Giovanni, a shallow and vain young man, finds corruption where none exists in the beautiful but deadly Beatrice, but fails to see her true danger until it is too late. He does not let her fine and noble character convince him of her innate goodness and depth of soul. His shallowness reflects itself in his judgment of her character. She is a lonely woman grateful for the affection and attention received from Giovanni. When his attentions turn to pursuit, she is frightened because she knows that her touch would be death to him. She withholds returning his affections, but does not give explanations, which leaves him with only his imagination. By turns Giovanni’s perceptions tell him that Beatrice is evil and corrupt, then good and pure.
“”Beatrice came back to his passionate musings, invested with all the witchery that had been gathering around it ever since his first
glimpse of her, and now likewise imbued with a tender warmth of girlish womanhood. She was human; her nature was endowed with all gentle and feminine qualities ; she was worthiest to be worshipped; she was capable, surely, on her part, of the height and heroism of love.
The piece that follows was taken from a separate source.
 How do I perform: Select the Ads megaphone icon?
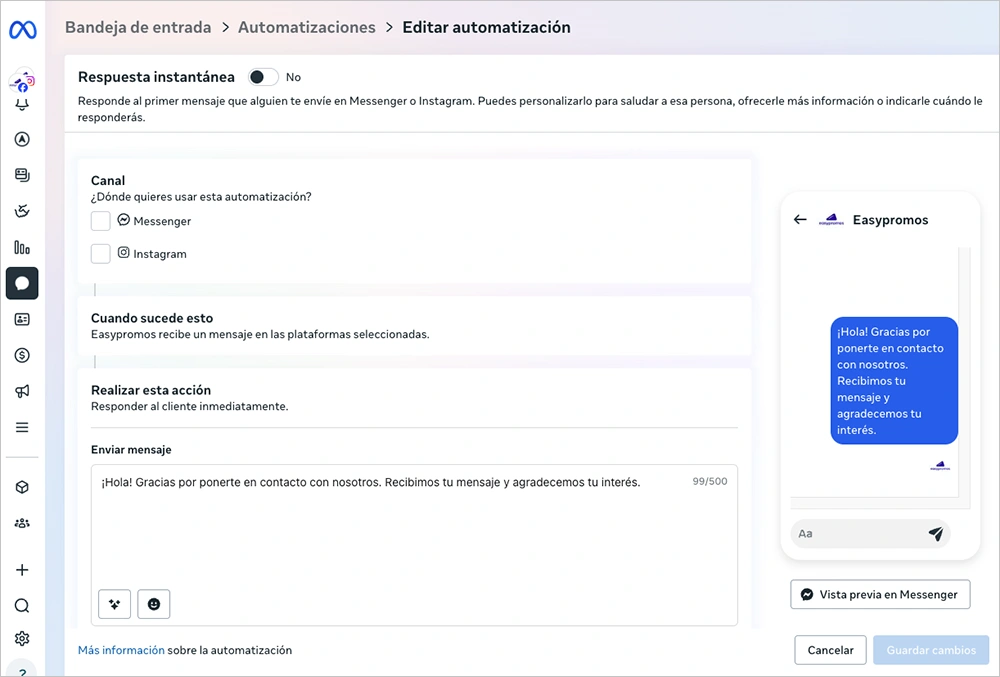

Those tokens which he had hitherto considered as proofs of a frightful peculiarity in her physical and moral system were now either forgotten, or, by the subtle sophistry of passion transmitted into a golden crown of enchantment, rendering Beatrice the more admirable by so much as she was the more unique. Whatever had looked ugly was now beautiful; or, if incapable of such a change, it stole away and hid itself among thos shapeless half ideas which throng the dim region...” (p. 1759)
Beatrice asks Giovanni to avoid all notions of her character which he has already formed, and only to believe the words that come from her mouth, straight from her heart, as the only truth to be believed. Giovanni says he will do as she asks, but his heart is fickle and shallow; he still reverts back, with the use of his imagination, to his ambiguity about Beatrice. He attributes Beatrice with the shallowness he has himself. Adding to his feelings of perception of some innate evil in Beatrice are Baglioni’s urgings and allusions. Baglioni refers to a story of a poisoned woman, sent to assassinate a king (1760). This inference of the nature of Beatrice further reinforces Giovanni’s confusion and his conflicting feelings of horror and fascination with her intensify. As Baglioni gives him the means, supposedly, to “normalize” Beatrice, Giovanni is intent on doing that and, at the same time, purging the same poisons from himself.
Giovanni offers the Baglioni’s “fruit” to Beatrice in the form of the elixir that will bring her death. In a weird twist on the Biblical garden of Eden, Giovanni is the unknowing Eve, offering Beatrice the elixir of life which, when as in the biblical account, as she partakes of it, “in that day” she will “surely die.” Knowing its effects, Beatrice drinks to save Giovanni.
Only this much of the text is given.